Deux résolutions visant à renforcer la position de l’Association médicale canadienne contre l’utilisation de marijuana à des fins médicales – en particulier sous forme d’inhalation – ont été soutenues par les délégués à la rencontre du Conseil général.

Les délégués ont voté à 66 % en faveur d’une résolution soumise par le président sortant, le Dr Louis Hugo Francescutti, et le nouveau président, le Dr Chris Simpson, déclarant que l’AMC s’oppose à l’inhalation de fumée de combustion de toute substance végétale.

Une autre résolution, demandant l’établissement d’une une norme réglementaire détaillée sur l’autorisation de l’usage de la marijuana à des fins médicales, a aussi été approuvée.

Le Dr Francescutti a dit qu’il est prouvé que le fait de fumer de la marijuana expose les gens à de nombreux produits chimiques toxiques dans des concentrations plus élevées que dans le tabac, ajoutant que l’approbation de la motion renforcerait la position de l’AMC, qui demande qu’une recherche plus approfondie soit faite sur les bienfaits pour la santé de la marijuana à des fins médicales.

Ashley Miller, une résidente en médecine de Terre-Neuve, s’est opposée « à la notion et au ton prohibitionnistes » de la résolution, disant qu’il serait plus productif pour l’AMC de chercher à élaborer des stratégies sur la réduction des préjudices.
Une des seules autres divergences d’opinion importante chez les délégués a été constatée lors du rejet d’une résolution présentée par des délégués du Québec. Celle-ci demandait que l’AMC presse les gouvernements d’adopter un système de consentement présumé pour les dons d’organes et de tissus.

Claudie Dandurand-Bolduc, une étudiante en médecine du Québec, qui a soumis la résolution, a dit que ce concept a été adopté dans d’autres pays, notamment en France et en Suisse, et que cela aiderait à améliorer la disponibilité d’organes pour des transplantations.

Cependant, des membres du comité d’éthique de l’AMC ont indiqué que le comité avait déjà discuté de cette question et qu’il estimait que le consentement explicite était plus conforme aux valeurs sociétales.

Le Dr Ted Boadway, qui préside un panel de citoyens sur les dons d’organes en Ontario, a dit que la majorité des gens sont en faveur du consentement explicite — tout comme les médecins d’urgence.

« Les Ontariens ne veulent pas que nous présumions quoi que ce soit », a-t-il expliqué.

Le Dr John Sampson, de l’Île-du-Prince-Édouard, a dit « En tant que médecin urgentiste, je suis contre cette motion parce que je l’ignorerais probablement dans ma pratique. Je vais plutôt écouter ce que les patients et les familles ont à dire, et agir en conséquence ».
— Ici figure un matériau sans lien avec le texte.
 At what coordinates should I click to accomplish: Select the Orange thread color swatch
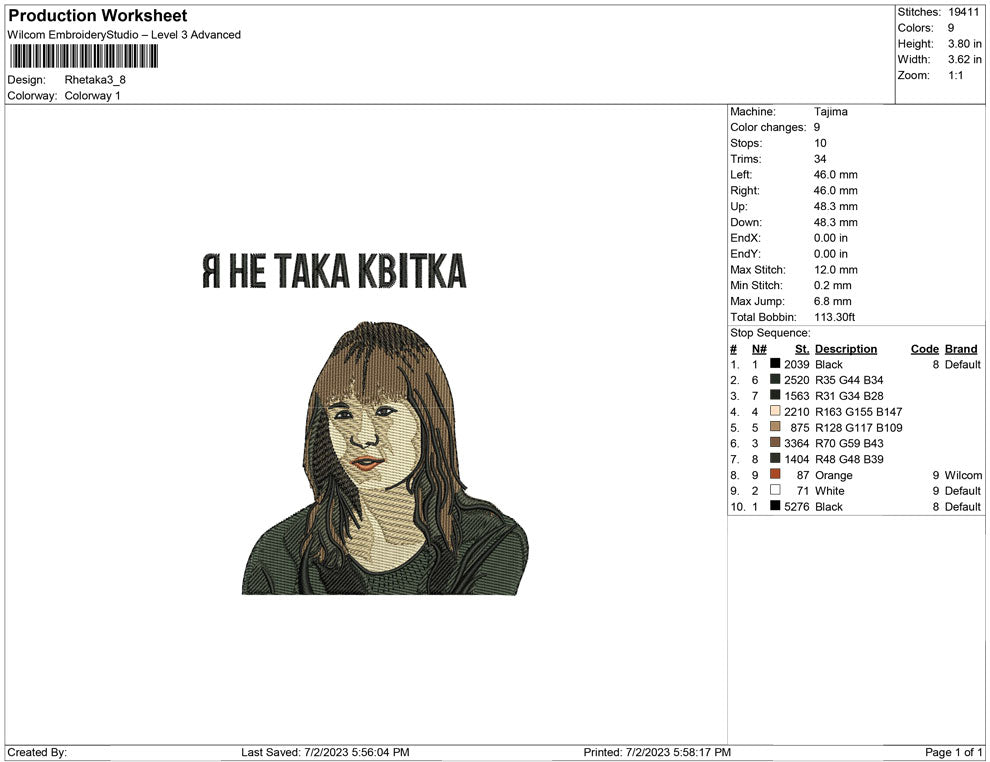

Une autre résolution ayant suscité un vif débat chez les délégués a été soumise par la Colombie-Britannique. Celle-ci demande que l’AMC fasse des recommandations politiques pour que les médecins et les associations médicales provinciales et territoriales participent à l’élaboration de mécanismes de reconnaissance des titres et d’octroi et de renouvellement des privilèges d’exercice de la médecine.
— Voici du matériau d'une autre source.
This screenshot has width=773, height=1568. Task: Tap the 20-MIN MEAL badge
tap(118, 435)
La motion a finalement été adoptée, mais pas avant que plusieurs médecins de l’Ontario fassent état de vives préoccupations. Ils craignent en effet que l’existence d’une politique nationale gêne les travaux de l’Association médicale de l’Ontario quand elle s’occupe de telles questions au palier provincial.
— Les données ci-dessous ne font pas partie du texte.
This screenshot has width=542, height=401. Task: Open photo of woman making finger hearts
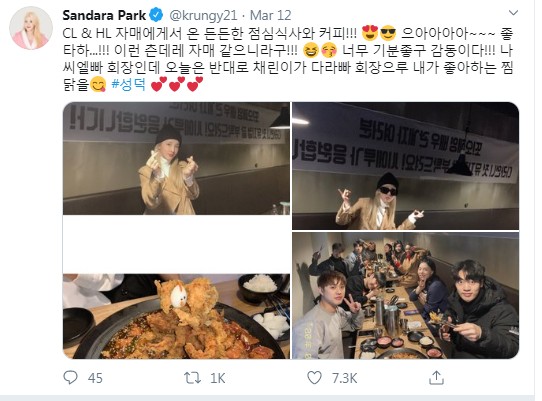tap(176, 158)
Comme c'est toujours le cas, le Conseil général a adopté des résolutions sur divers autres sujets, par l'intermédiaire de débats des participants et du processus de résolutions adoptées à l’unanimité. Il s’agit entre autres des suivantes :

  • former les médecins sur la prévalence de la violence faite aux enfants;
  • encourager les directeurs de tous les programmes d’éducation en médecine à offrir une formation précoce en sensibilité culturelle;
  • soutenir des programmes ciblant certains segments de la population afin d’améliorer la salubrité des aliments;
  • interdire l’utilisation de cigarettes électroniques là où il est interdit de fumer;
  • préparer de matériel pédagogique destiné aux étudiants en médecine qui envisagent de fréquenter une faculté de médecine à l’étranger;
  • éliminer graduellement la production d’électricité au charbon d’ici 10 ans;
  • offrir des soins accessibles, complets et de grande qualité pour les patients transgenres.